§ **Information given**

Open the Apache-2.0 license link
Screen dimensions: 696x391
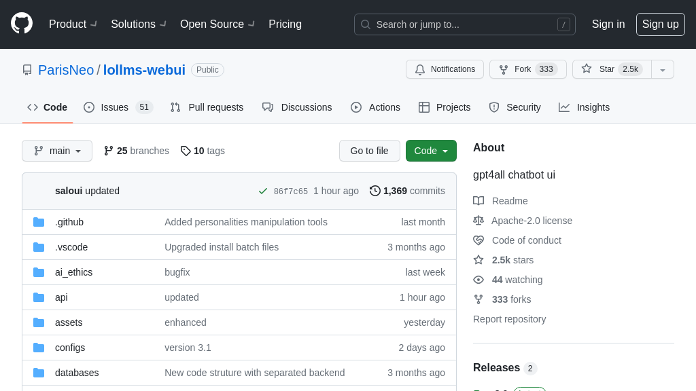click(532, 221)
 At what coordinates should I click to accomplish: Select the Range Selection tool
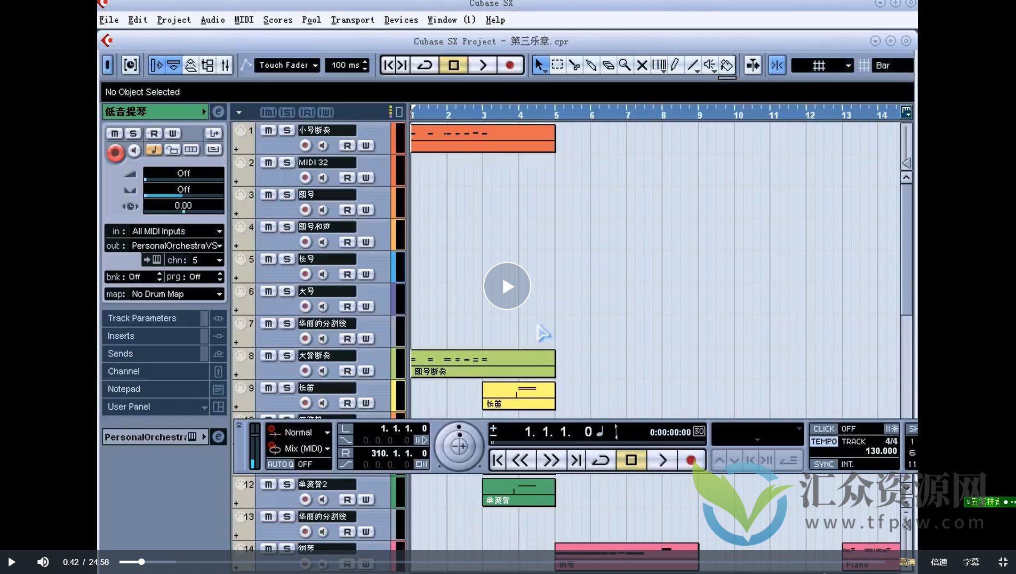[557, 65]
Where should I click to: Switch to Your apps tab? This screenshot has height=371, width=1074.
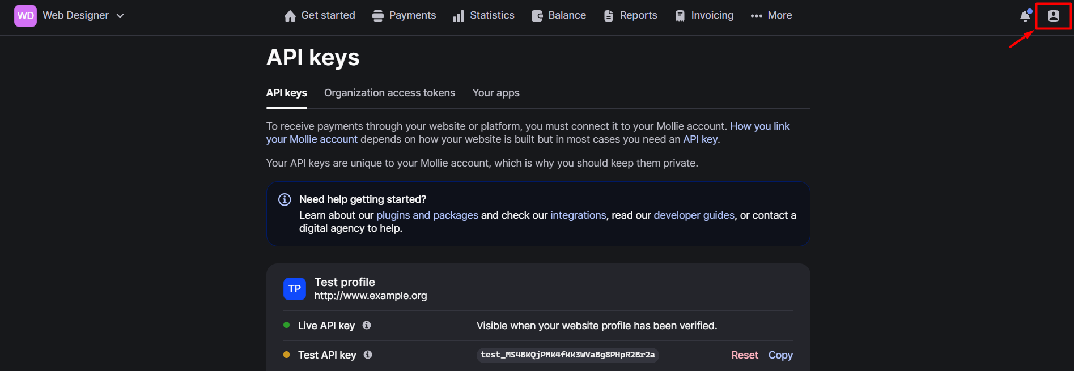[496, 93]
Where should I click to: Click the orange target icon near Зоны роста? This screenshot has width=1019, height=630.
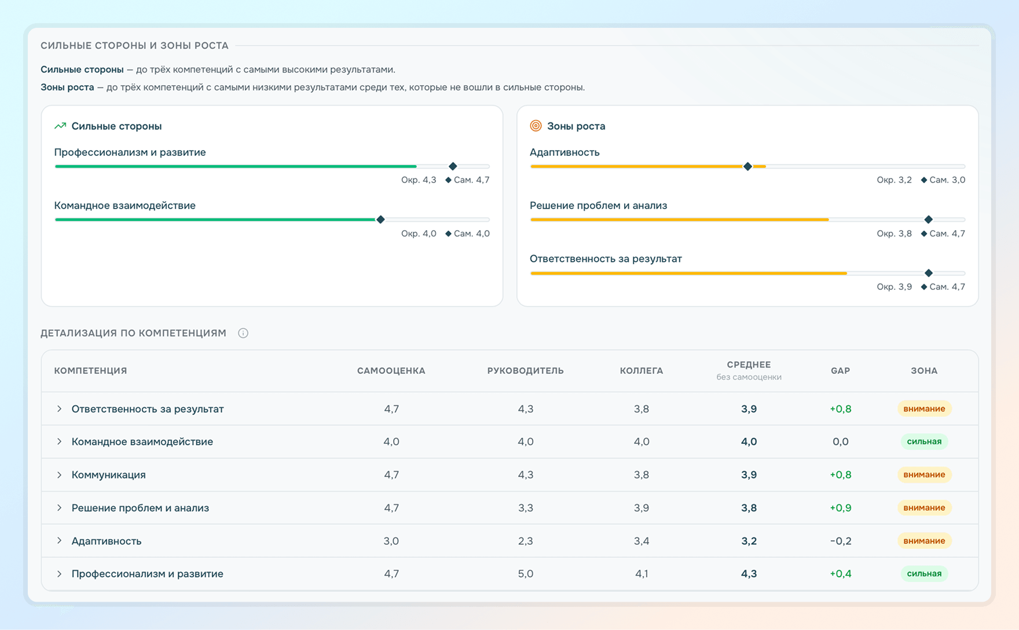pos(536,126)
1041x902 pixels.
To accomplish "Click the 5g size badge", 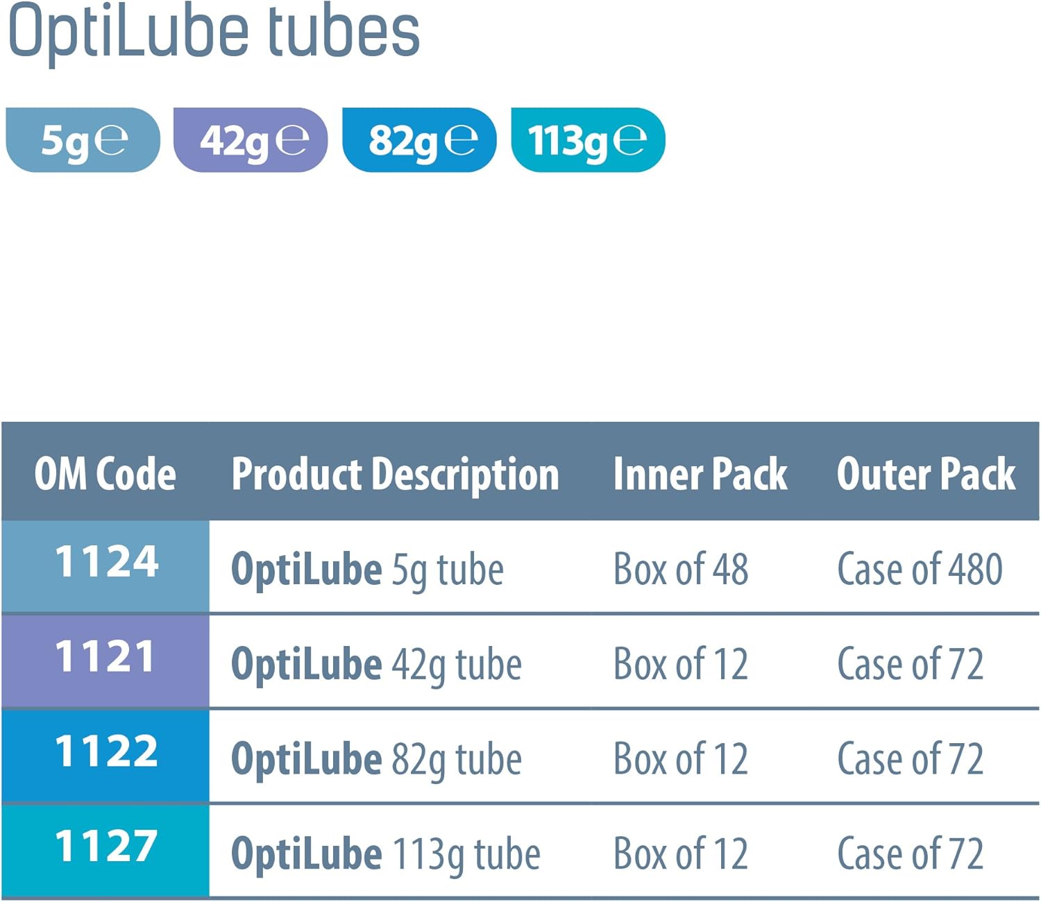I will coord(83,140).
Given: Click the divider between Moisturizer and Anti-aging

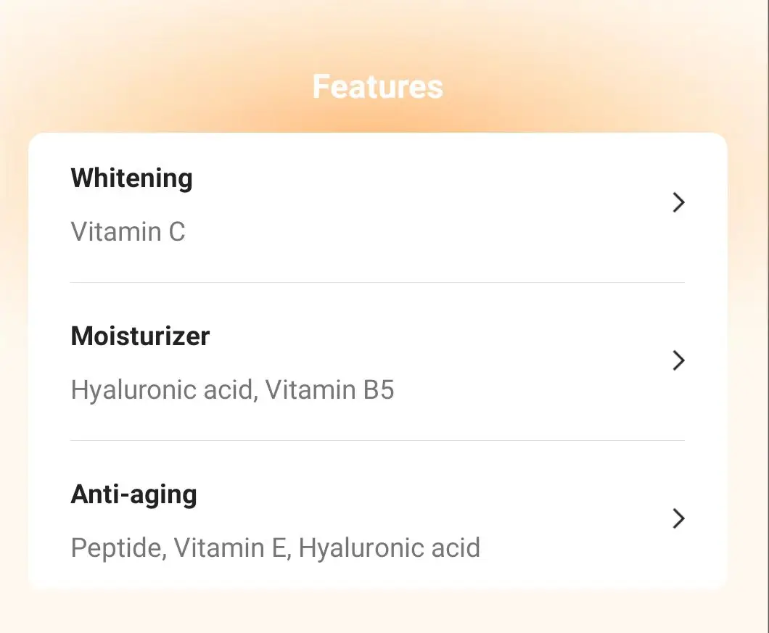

---

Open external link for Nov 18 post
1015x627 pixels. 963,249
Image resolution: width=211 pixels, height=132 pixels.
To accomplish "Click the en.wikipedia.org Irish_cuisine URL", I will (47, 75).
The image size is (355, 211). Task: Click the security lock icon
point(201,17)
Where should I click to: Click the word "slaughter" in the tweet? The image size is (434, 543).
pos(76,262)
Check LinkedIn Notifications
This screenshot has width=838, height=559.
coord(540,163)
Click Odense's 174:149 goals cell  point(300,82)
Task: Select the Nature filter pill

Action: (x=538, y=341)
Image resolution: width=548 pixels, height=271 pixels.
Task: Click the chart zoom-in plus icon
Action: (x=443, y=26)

§ **To do**
Taking the listing above as the source, transcribe only the lines starting at the line with "The image size is (355, 211)." and going through the line with "Click Odense's 174:149", unaltered and with both ends included.

§ **Exercise answer**
The image size is (355, 211). Task: Click the security lock icon
point(201,17)
Where should I click to: Click the word "slaughter" in the tweet? The image size is (434, 543).
pos(76,262)
Check LinkedIn Notifications
This screenshot has width=838, height=559.
coord(540,163)
Click Odense's 174:149 goals cell  point(300,82)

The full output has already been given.